I am writing this article from the viewpoint of a mom of a very active, very normal 9-year-old boy who attends Christian school, and who is also taken to church and Sunday school every week. While I’m not intending to come across as overly harsh, I am advocating a revolution – a grassroots revolution of parents who simply are not going to leave the fate of their children’s eternal souls to chance – to begin spending 15 minutes a day with your child (the time it takes to stand in line at Starbuck’s for a latte, or to floss your teeth, or to watch half of a sitcom on TV), sharing highs and lows, praying together, reading God’s Word, or just laughing together.
For many of us parents, daily devotional time with our kids really is a revolutionary idea.

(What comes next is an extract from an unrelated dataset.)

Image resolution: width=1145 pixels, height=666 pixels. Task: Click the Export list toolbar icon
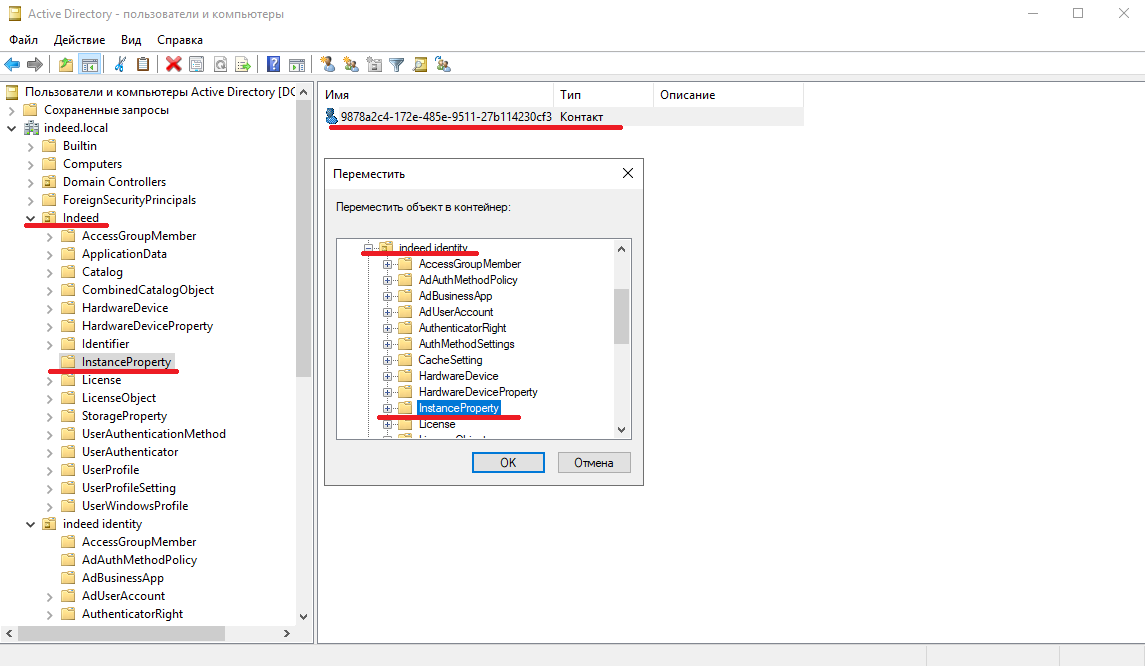[x=242, y=65]
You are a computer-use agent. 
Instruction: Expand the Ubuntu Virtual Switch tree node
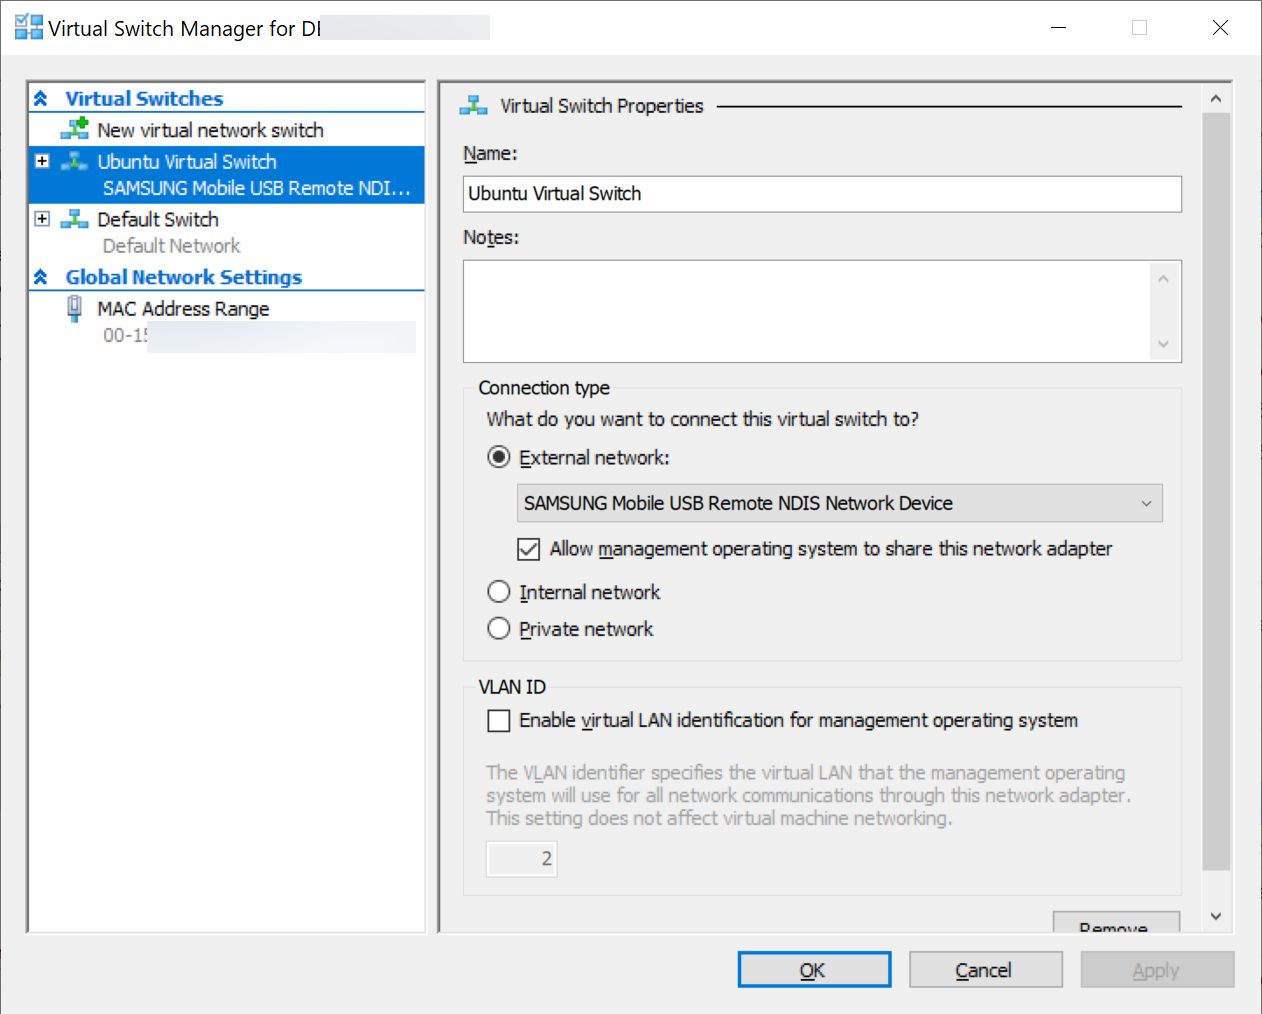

We are all so very “busy,” aren’t we? – but somehow, we find time to chauffeur kids to soccer practice and ballet lessons, to school and to friends’ homes, not to mention dealing with our own jobs and activities. What if one day everyone at your child’s school said “I just don’t have time to take my child to school any more.”? Would they just not go? Now, I know this is an overly dramatic example, but I use it to make the point that we always find time for those things that are important to us. Isn’t your child’s spiritual life important enough to spend 15 minutes a day on it?
One of the key concepts at Faith Inkubators is sharing faith every night in every home. I can speak from personal experience on how much of a difference just 15 minutes a day with Mom, Dad or both parents can make in a child’s life. So, be bold – start the revolution in your own home this year. Turn off the TV, the iPod, and the PC. Sit down together, open the Bible, and take the plunge. Take time to pray together; look into your kids’ eyes and listen to the heart cries they need to share with you. It may feel a little awkward at first, as everyone gets used to the idea and forms a new habit. But trust me – once you get started, the kids will find you and ask to have their daily time with you. Try it – it works. Do it as if their (eternal) lives depend on it.
Thanks Vanessa for these words of wisdom from a mother whose youngest just turned 21 yesterday. Time goes by all too quickly to not get your priorities straight!